Full batch training on multi-GPU for node classification

hemeng · November 27, 2023, 1:34pm

Hi!

I’m a beginner in Graph Neural Networks. After I followed the instructions in the tutorial. I’m curious about full graph training on distributed platforms. All the tutorials used graph sampler to reduce memory consumption. However, if I have an abundant amount of device memory, is there any method to put all the graph on GPUs to shorten the communication overhead? (For instance, partition the graph and load each partition to GPUs)

It seems like the difference between full-batch training and mini-batch training. All the sample code right now is mini-batch training. I’m wondering whether full-batch training on distributed platform is supported in DGL or not. If so, is there any sample code or API references available?

I have tried to write a toy code. But it seems not full batch training, just partition the graph and train them separately.

Thank you very much for your time in reading my question.

BarclayII · November 30, 2023, 2:07am

As far as I know there is no distributed full-graph training solution with DGL.

If anybody else has any idea please let us know.

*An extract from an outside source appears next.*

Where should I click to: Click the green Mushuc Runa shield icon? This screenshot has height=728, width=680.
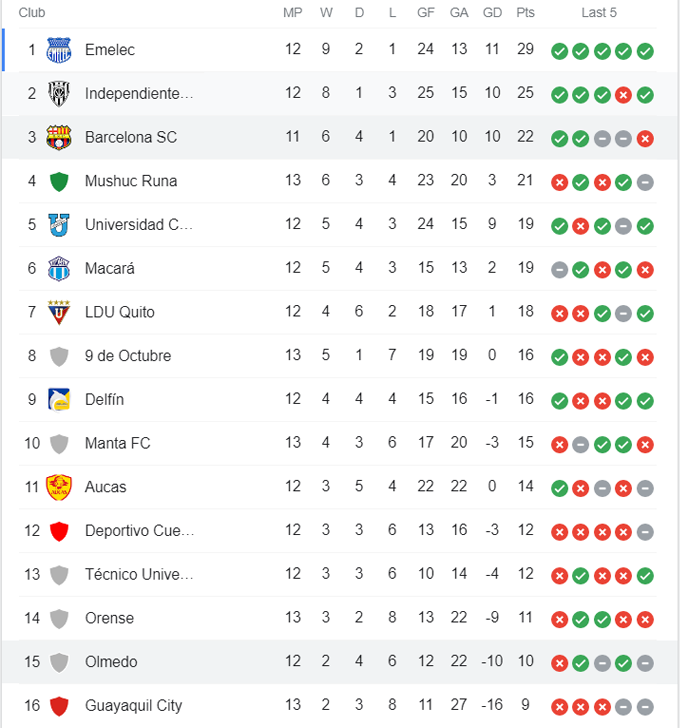59,181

Thanks!

hemeng · November 30, 2023, 2:30am

Thanks for your reply!

I’ll try to find another way.

gamdwk · December 2, 2023, 7:48am

Sure it has . But it is a little different with official guide. just see a paper named BNS-GCN in MLSys 2022. The code for this paper has already been open-source on GitHub. I think that is what you want.

hemeng · December 4, 2023, 1:48pm

This is exactly what I was looking for!

The author’s code style is very standardized and very informative. The code has been run perfectly. And I learned a lot from it.

Thank you so much for your reply!

system · January 3, 2024, 1:49pm

This topic was automatically closed 30 days after the last reply. New replies are no longer allowed.